¿Mes de la familia?

En el mes de la familia, la Iglesia católica hondureña pone sobre la mesa una realidad marcada por embarazos adolescentes, violencia doméstica, pobreza y la ruptura de los hogares.

Para la Iglesia católica hondureña, agosto es el mes de la familia. ¿Pero qué familia celebramos? ¿La que anhelamos o la que se desangra en las estadísticas? Una de cada cuatro adolescentes hondureñas es madre antes de los 19 años. Esto significa que casi una cuarta parte de los partos en el país corresponden a niñas y adolescentes. No es un simple dato: es una sentencia. Es el rostro de una niñez robada, de un futuro clausurado antes de empezar.

Mientras tanto, en los juzgados, la violencia doméstica late con pulso propio: solo el Juzgado contra la Violencia Doméstica del departamento de Francisco Morazán recibió 2,995 denuncias en 2025. Más de 2,500 mujeres y 400 hombres acudieron a denunciar que el hogar, el lugar que debía ser refugio, se había convertido en campo de batalla.

El amor, ese viejo ideal, se ha vuelto frágil: por cada cinco matrimonios, uno termina en divorcio. Y mientras el tejido familiar se resquebraja, la pobreza aprieta: el 63,8 % de los hondureños vive en ella.

La familia, célula primera de la sociedad, agoniza bajo el peso de la violencia, la precariedad y el abandono. Y en medio de este desierto, la Palabra de Dios irrumpe como un grito.

“El Señor guarda a los extranjeros, sustenta al huérfano y a la viuda” (Salmo 146, 9). Pero hoy, ¿quién guarda al niño que crece sin padre? ¿Quién sostiene a la madre adolescente que carga con un hijo que no pidió?

El profeta Miqueas lo denunció con crudeza: “He aquí, tú tramas la iniquidad y sobre tu lecho maquinas el mal; al llegar el día lo ejecutas, porque tienes el poder en tu mano” (Miqueas 2, 1). La iniquidad no es solo un pecado individual: es una estructura que devora a los más débiles. El papa León XIV, en su mensaje por el décimo aniversario de Amoris laetitia, recordó que la familia es “el fundamento de la sociedad”, “un don de Dios” y “escuela del más rico humanismo”. Y en su discurso al Pontificio Instituto Juan Pablo II, advirtió: «La calidad de la vida social y política de un país se mide, en gran parte, por la manera en que permite a las familias vivir bien, disponer de tiempo para sí mismas y fortalecer los vínculos que las unen».
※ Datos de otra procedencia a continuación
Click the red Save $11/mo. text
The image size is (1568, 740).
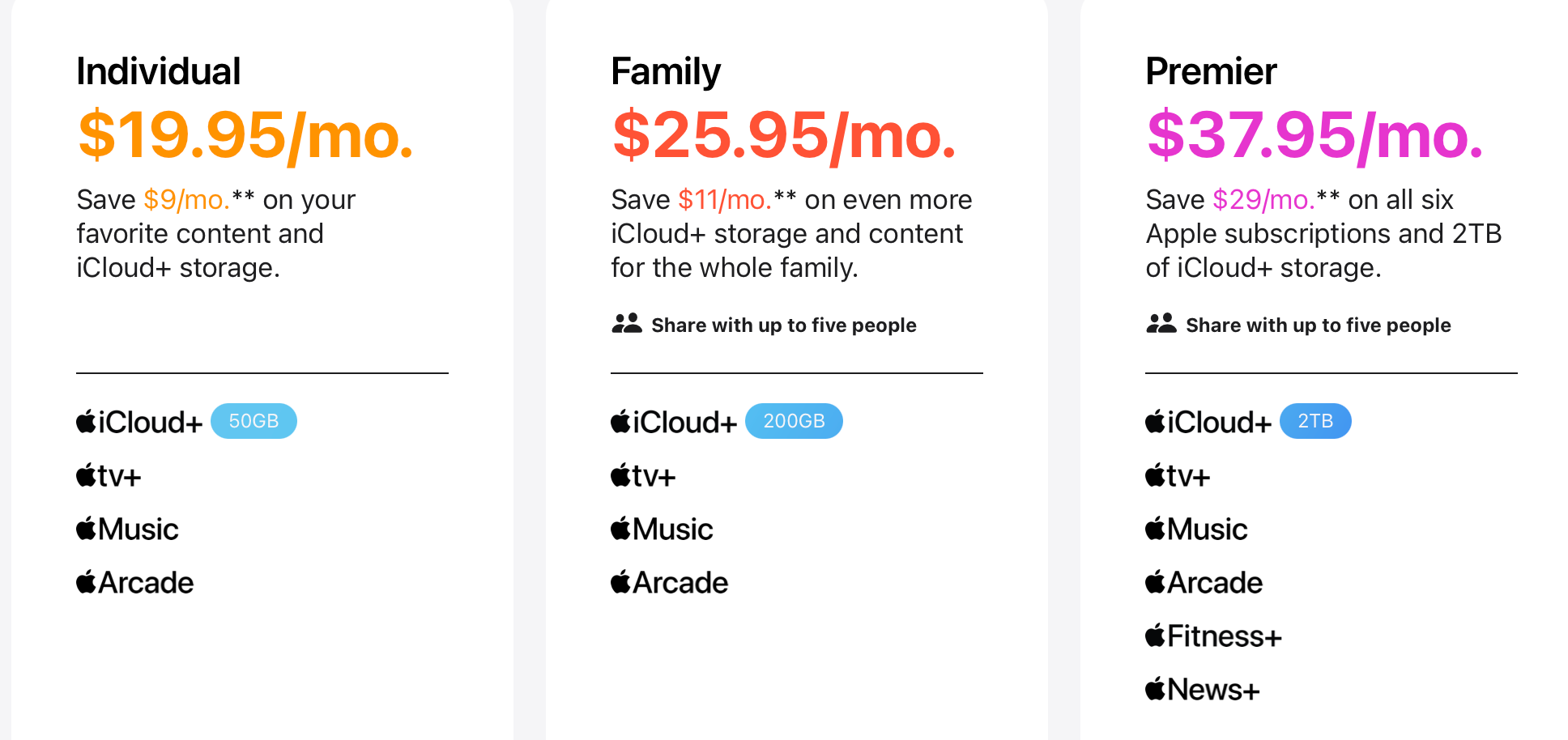coord(724,199)
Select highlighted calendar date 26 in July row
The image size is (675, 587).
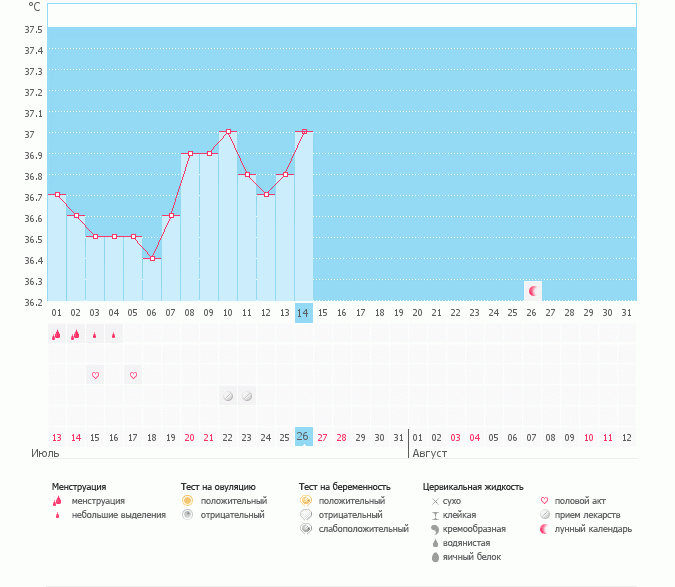point(304,437)
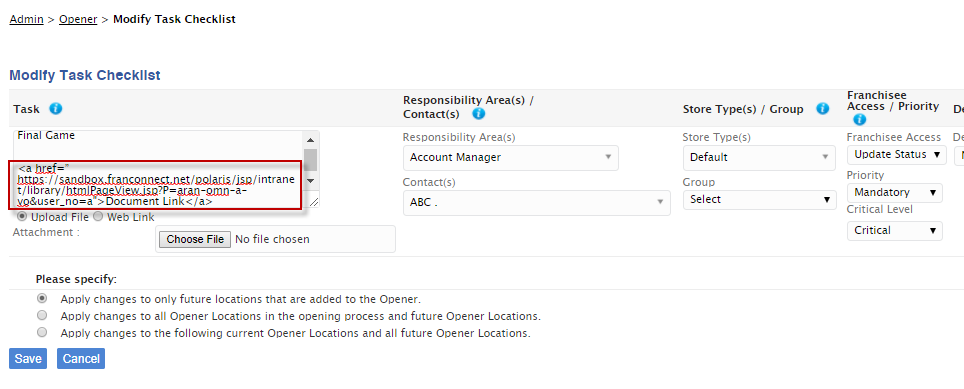Open the Contact(s) ABC dropdown
The height and width of the screenshot is (389, 964).
coord(537,202)
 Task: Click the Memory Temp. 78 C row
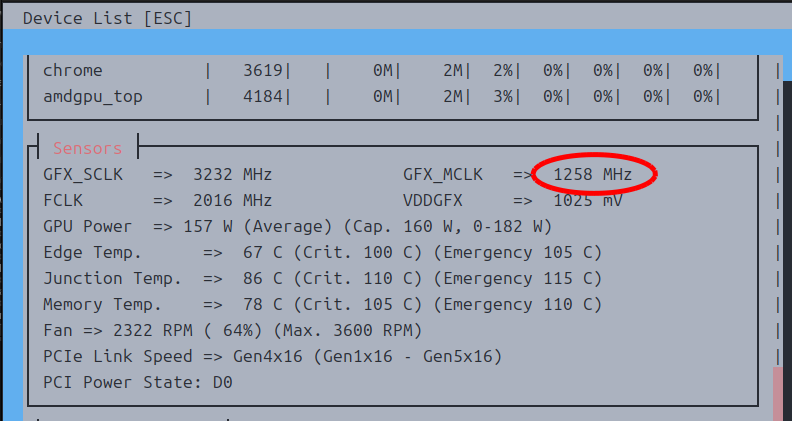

En una cultura que exalta la productividad sobre el amor, “urge devolver tiempo y espacio al amor que se aprende en la familia”.
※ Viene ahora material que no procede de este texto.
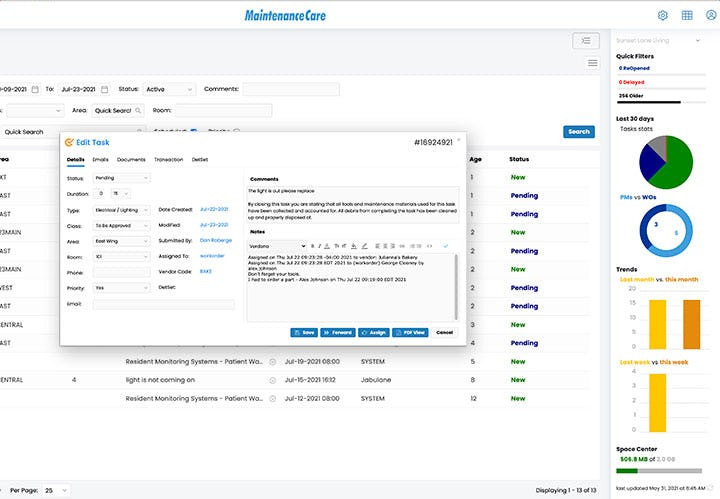
Task: Click the bold icon in Notes toolbar
Action: 312,245
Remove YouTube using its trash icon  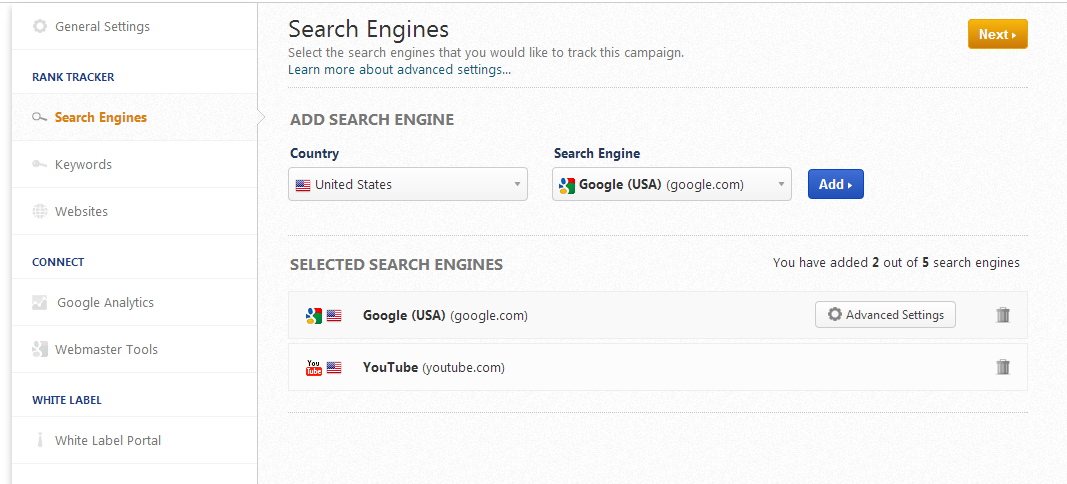(x=1003, y=367)
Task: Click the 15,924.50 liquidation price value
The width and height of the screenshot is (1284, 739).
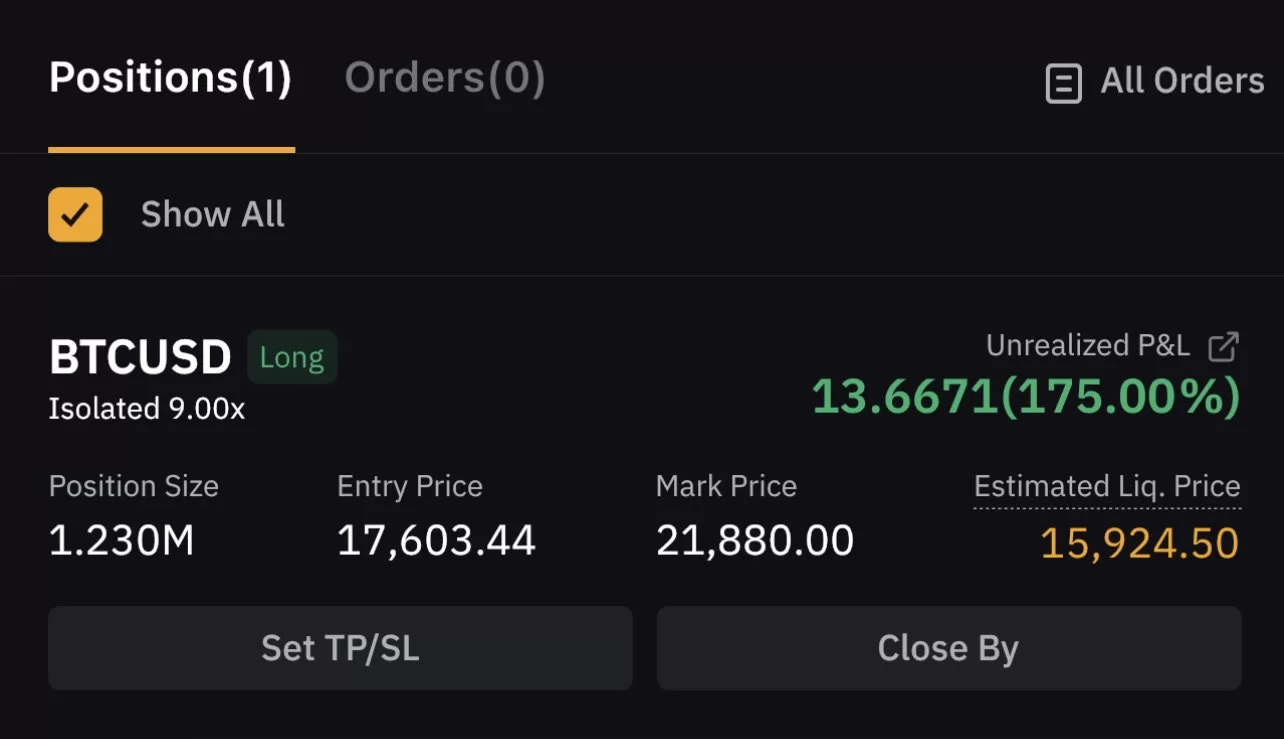Action: click(1139, 544)
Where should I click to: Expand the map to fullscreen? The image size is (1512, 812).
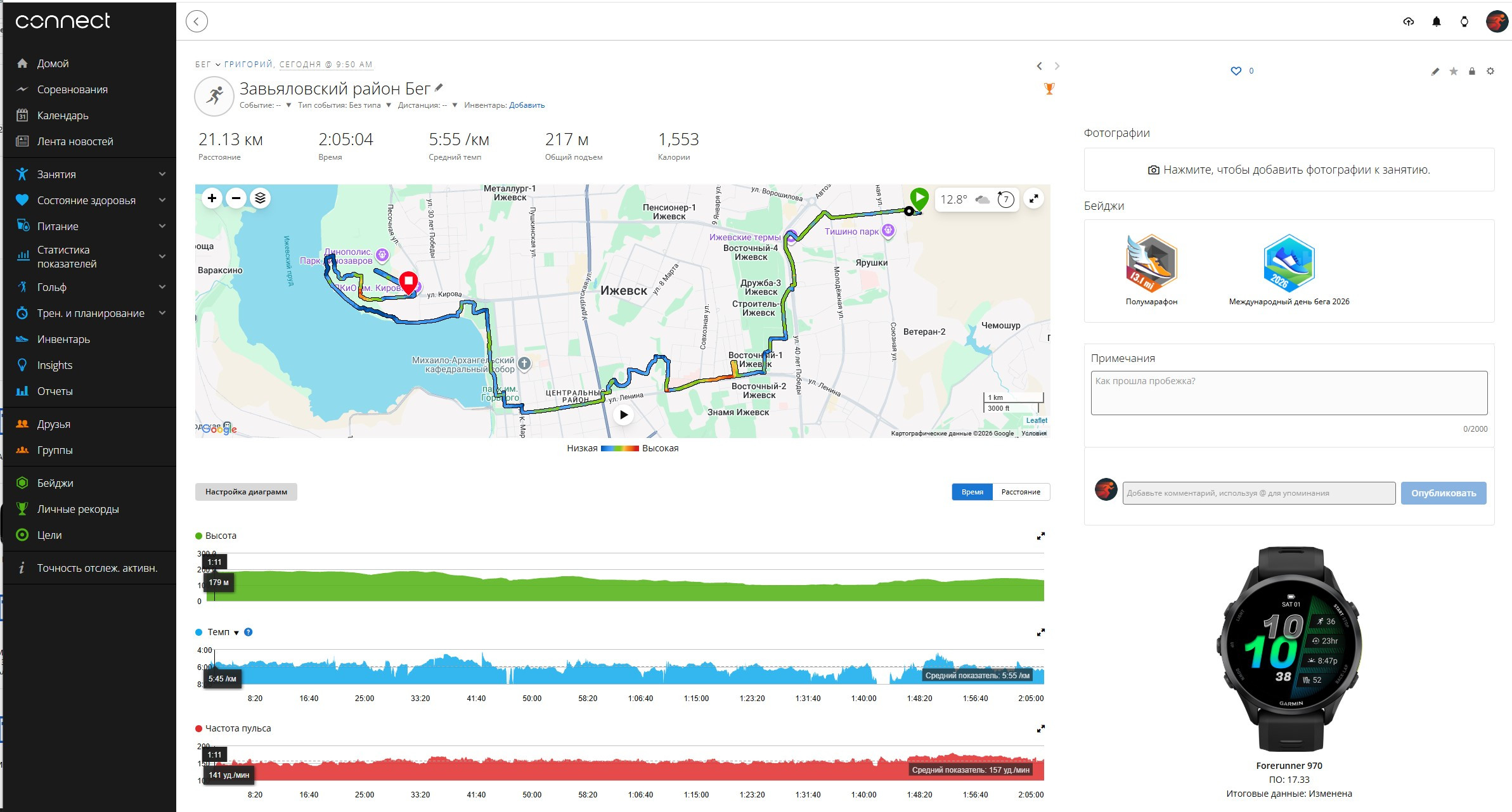1033,198
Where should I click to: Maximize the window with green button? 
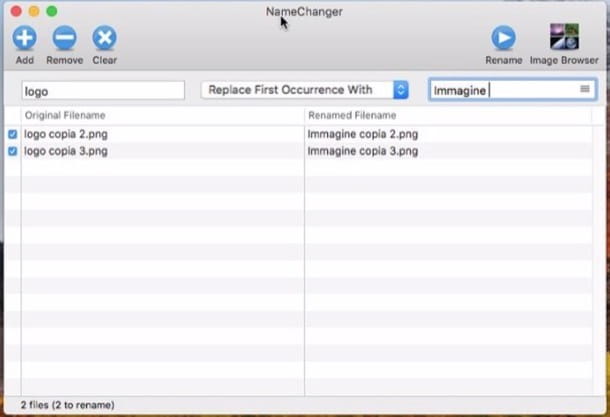tap(52, 11)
Pero en Honduras, las políticas públicas parecen ignorar esta urgencia. No hay tiempo para el amor cuando se lucha por el pan. No hay espacio para el vínculo cuando la violencia lo quiebra todo.

Ante esta radiografía que duele, la Iglesia no alza la voz para imponer, sino que extiende la mano para invitar. No ofrece recetas mágicas ni consuelos baratos, sino una propuesta encarnada: la de redescubrir que la familia es posible, incluso en la ruina.
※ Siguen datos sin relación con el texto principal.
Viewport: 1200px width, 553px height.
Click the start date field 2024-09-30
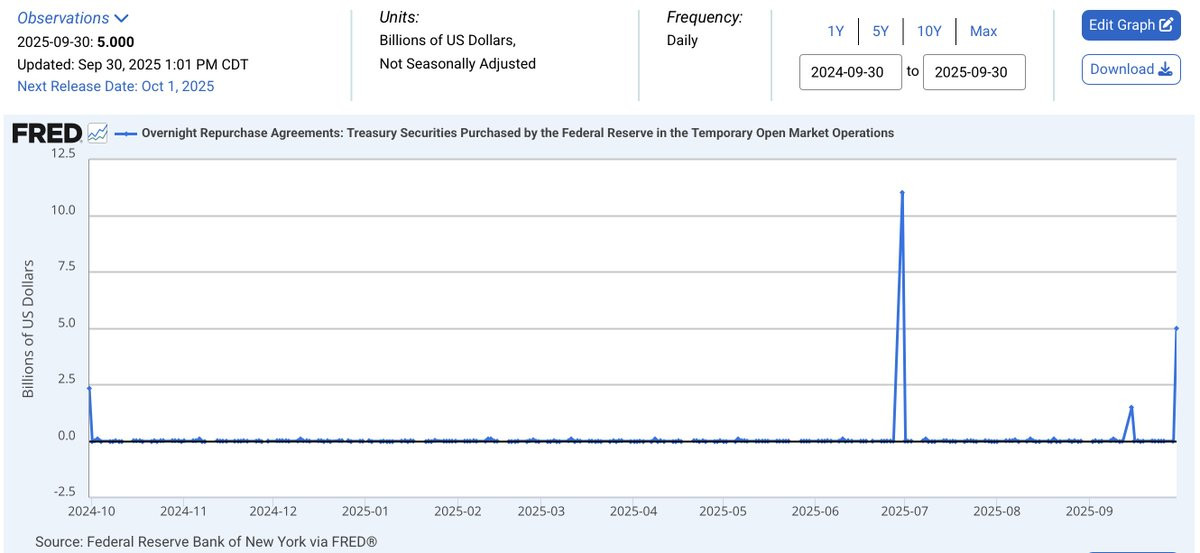[850, 72]
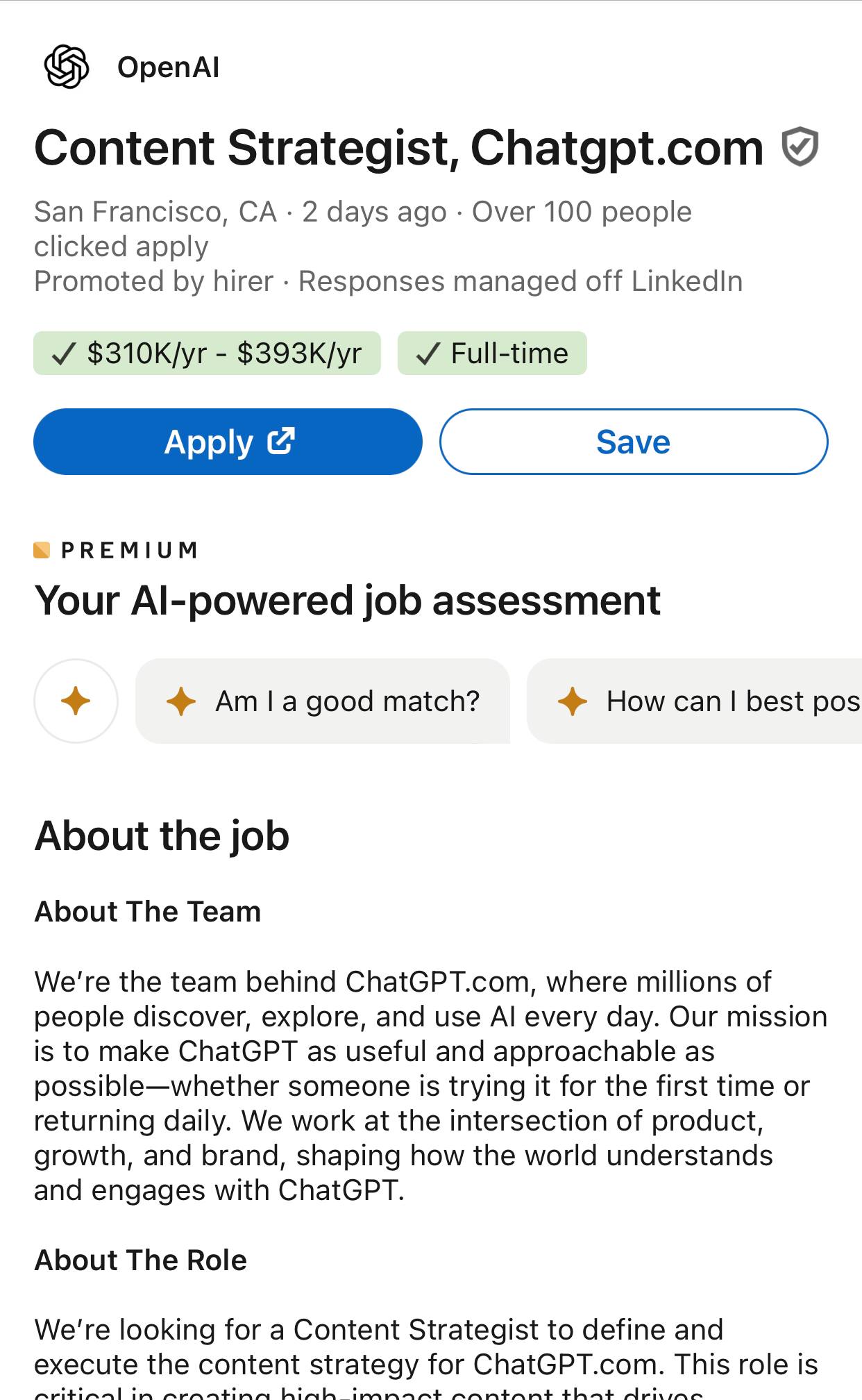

Se trata de una invitación a no resignarse, a tejer de nuevo los lazos rotos con la paciencia del amor. No es una carga que añadir a tantas que ya pesan, sino una certeza que compartir: el Evangelio no vino a juzgar el hogar que sangra, sino a habitar sus grietas.

La Iglesia propone, hoy, ser esa compañía fiel que camina al lado de cada familia hondureña, no para decirles lo que deben ser, sino para recordarles lo que ya son en el corazón de Dios.

Porque la familia no es un problema que gestionar: es una promesa que custodiar. Y esa promesa, en Honduras, se nos está escapando entre los dedos.

Agosto es mes de la familia. Pero si no hay justicia, si no hay pan, si no hay seguridad, si no hay amor, ¿qué familia nos queda? Tal vez, solo el eco de lo que debió ser y no fue.